THE FOOD PROCUREMENT ORGANIZATION: LEGACIES
During the First World War, a series of measures were undertaken by the Tsarist government to control the market in cereals and raw materials. The peculiar location of industry in Russia made the problem of food supply harder than in other countries. The producing regions formed a semicircle around the largest areas of consumption in the north, northwest, west and centre of the country. The largest consuming regions absorbed a yearly average of about 241 million puds of the principal cereals – wheat, rye, oats and barley, which were provided by other regions. The largest industrial centres belonged to the consuming regions. The producing belt included the Ukraine, Novorossiisk, and the Central Agricultural Regions from the south-west to the south-east of Russia. The south-western, Ukrainian and south-eastern regions produced the four principal cereals and dispatched a total of 228 million puds of rye and wheat, plus 30 million puds of barley.
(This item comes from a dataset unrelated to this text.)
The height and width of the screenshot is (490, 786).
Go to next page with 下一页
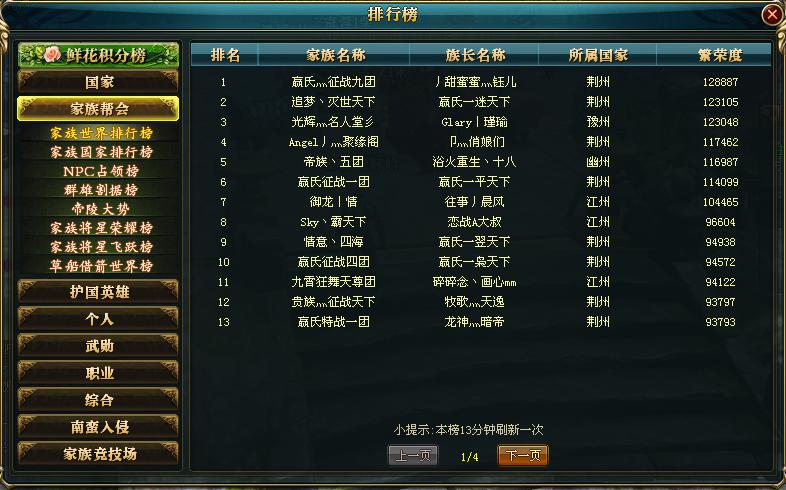tap(523, 455)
The transport system suffered from chronic shortages of rolling stocks, low capacity of the lines and uneven geographical distribution of the railway network. As compared with other countries, pre-war Tsarist Russia revealed its backwardness in this field. Russia had a tenth of the length of German railway lines per 100 sq. km. and about an eighth of the French. Total Russian railway capacity was less than half the German and about a third of the French. The maximum capacity of the lines east of Petrograd–Moscow–Kharkov–Sevastopol was only a third of that in the western part of the country.